Earlier this week, Amanda Rajkumar announced that she was leaving her position as head of Global Human Resources at Adidas AG after just two and a half years on the job.
In making the move, she joined a long list of women who have stepped back from leadership roles at German companies. Thyssenkrupp AG chief executive officer Martina Merz and Hamburger Hafen und Logistik AG CFO Tanja Dreilich both resigned in June, around the same time that Christiana Riley departed Deutsche Bank AG’s investment arm – leaving the company with only one woman on its nine-person management board. She followed ETF executive Fiona Bassett, who said goodbye to the bank several weeks prior.
These departures reflect the difficulties that German companies have had in hiring and retaining female talent. The numbers are stark: at the end of 2022, women held less than 16% of seats on the management boards of the 160 companies listed in the German benchmark DAX, MDAX and SDAX indexes. That’s up slightly more than two percentage points from the year before. Since January, almost 23% of executives who decided to leave the management boards of these firms are female, according to data compiled by Bloomberg.
Women are also spending less time in top roles than their male peers. While men stay on average more than five and a half years in a C-suite job, women who have resigned from German management boards or announced their departure since the beginning of this year had spent on average less than three years in their position.

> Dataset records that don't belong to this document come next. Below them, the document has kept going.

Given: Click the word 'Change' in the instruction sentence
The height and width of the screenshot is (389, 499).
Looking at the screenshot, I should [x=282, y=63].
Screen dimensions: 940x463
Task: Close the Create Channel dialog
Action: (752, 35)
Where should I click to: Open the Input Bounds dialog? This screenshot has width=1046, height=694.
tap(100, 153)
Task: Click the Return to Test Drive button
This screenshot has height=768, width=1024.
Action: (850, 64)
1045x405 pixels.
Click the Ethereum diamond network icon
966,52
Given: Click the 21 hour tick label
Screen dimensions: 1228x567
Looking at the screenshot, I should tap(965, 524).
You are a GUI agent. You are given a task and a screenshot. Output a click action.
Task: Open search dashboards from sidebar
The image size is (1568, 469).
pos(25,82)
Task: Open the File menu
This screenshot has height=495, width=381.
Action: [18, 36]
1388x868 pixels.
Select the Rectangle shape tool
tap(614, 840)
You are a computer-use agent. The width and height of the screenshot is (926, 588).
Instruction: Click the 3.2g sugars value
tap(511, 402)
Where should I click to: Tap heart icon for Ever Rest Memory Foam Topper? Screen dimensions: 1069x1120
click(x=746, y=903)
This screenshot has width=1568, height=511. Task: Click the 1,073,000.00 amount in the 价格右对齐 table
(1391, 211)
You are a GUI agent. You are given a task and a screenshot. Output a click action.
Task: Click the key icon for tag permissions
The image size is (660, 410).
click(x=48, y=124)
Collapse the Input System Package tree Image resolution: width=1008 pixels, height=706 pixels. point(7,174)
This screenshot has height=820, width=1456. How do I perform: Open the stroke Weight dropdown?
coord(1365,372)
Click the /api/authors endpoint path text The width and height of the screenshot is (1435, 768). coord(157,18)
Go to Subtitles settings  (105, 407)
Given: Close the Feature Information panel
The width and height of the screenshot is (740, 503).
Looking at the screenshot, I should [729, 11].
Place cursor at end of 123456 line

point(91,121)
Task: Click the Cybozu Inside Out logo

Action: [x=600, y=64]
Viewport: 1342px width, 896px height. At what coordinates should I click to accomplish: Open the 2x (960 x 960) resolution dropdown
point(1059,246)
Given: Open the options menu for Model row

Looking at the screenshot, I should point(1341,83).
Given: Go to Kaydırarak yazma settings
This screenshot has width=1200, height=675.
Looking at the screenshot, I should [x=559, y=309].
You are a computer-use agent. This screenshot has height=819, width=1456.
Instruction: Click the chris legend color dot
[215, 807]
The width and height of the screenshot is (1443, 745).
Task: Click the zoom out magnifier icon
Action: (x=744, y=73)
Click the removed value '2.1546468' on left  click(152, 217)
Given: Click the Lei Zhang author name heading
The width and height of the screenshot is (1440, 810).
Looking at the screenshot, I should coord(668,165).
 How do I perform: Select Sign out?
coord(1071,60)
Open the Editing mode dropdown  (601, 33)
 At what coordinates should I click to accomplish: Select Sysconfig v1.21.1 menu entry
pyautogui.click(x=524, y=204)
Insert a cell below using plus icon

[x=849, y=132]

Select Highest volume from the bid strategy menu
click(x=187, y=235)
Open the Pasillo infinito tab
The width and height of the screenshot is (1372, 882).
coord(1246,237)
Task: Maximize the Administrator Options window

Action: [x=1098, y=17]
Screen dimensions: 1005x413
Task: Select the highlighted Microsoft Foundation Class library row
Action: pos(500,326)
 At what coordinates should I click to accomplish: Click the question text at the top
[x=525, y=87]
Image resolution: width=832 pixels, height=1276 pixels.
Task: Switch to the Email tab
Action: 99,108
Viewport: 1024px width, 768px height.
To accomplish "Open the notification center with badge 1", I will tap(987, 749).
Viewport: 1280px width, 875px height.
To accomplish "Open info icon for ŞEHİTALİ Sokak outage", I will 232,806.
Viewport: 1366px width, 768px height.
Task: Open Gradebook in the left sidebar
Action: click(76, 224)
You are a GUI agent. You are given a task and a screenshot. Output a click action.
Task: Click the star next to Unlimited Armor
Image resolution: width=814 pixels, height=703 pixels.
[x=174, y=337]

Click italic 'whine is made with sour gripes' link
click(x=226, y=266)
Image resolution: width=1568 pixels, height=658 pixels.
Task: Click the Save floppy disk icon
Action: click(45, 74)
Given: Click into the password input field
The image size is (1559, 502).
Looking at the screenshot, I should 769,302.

Many companies have been slow to address these issues. Since 2016, the largest listed companies have been required to appoint women to at least 30% of newly-assigned supervisory board seats. While mandatory gender quotas for executive boards had been hotly contested for years, in 2021 the ruling coalition finally agreed that some listed companies should have at least one woman in their top management ranks. Yet the rule has so many exemptions that it currently applies to fewer than 70 firms.
Outdated ideas about work/life balance and domestic obligations are one reason why women are underrepresented in upper management. Women in Germany are frequently expected to pursue their careers while running a household and raising children. Moreover, “mothers working long hours are often perceived as uncaring and neglectful,” said Lena Hipp, research professor at the WZB Berlin Social Science Center. This is true even of women in leadership roles.
Antiquated workplace assumptions are another contributing factor. Olga Mordvinova, a software engineer who most recently held a management position at ProSiebenSat1.Media SE before leaving to focus on her own company, knows from experience that women in Germany can struggle to be seen as equals to their male colleagues. “I had clients or suppliers confusing me with an assistant, asking me to get them a coffee,” she said, adding that people rarely picture a young woman when they think of corporate executives.
When it comes to finding women for top jobs, firms often look elsewhere rather than cultivate their own employees. “Poaching rates are much higher for women in leadership roles,” said Christian Boehnke, managing partner at Hunting/Her, a recruiting firm for female executives. He added that some companies don’t bother to address the issue at all. “Women also face companies that don’t practice what they preach in terms of fostering gender diversity,” he said.
Almost two-thirds of female board members at Germany’s largest listed companies are outside hires, a recent study found, which can put them at a disadvantage in understanding company culture. “Men who have already worked at lower levels in a company benefit from networks that are often not available to women,” said Regina Lindner, managing partner at Hunting/Her.
Odds of success for female leaders are even lower when a company is in crisis. When German dialysis specialist Fresenius Medical Care AG brought in CEO Carla Kriwet in 2022 to rein in the company’s runaway costs, she famously quit after just two months. This so-called “glass cliff” phenomenon, in which women are hired for leadership roles in high-risk environments, also contributes to high rates of departure.
There are ways to reverse these dynamics, however, such as fostering female talent at lower management levels. This is especially true in industries where women are still considerably outnumbered by men. “A large majority of new hires in the tech industry are still men,” said Mordvinova. “That’s why female CTOs are still so few and far between.”
When companies have invested in their own pipelines of female talent, the payoff has been noticeable. Take Beiersdorf AG, for example: The Nivea maker set its own gender quotas for top management levels more than a decade ago, and has linked executive board bonuses with hitting those goals. It also offers part-time leadership roles to employees with small children — who are able to attend the company’s on-site Kindergarten.
The results are clear. With three women and four men, its executive board has one of the highest level of gender parity across all 40 Dax companies.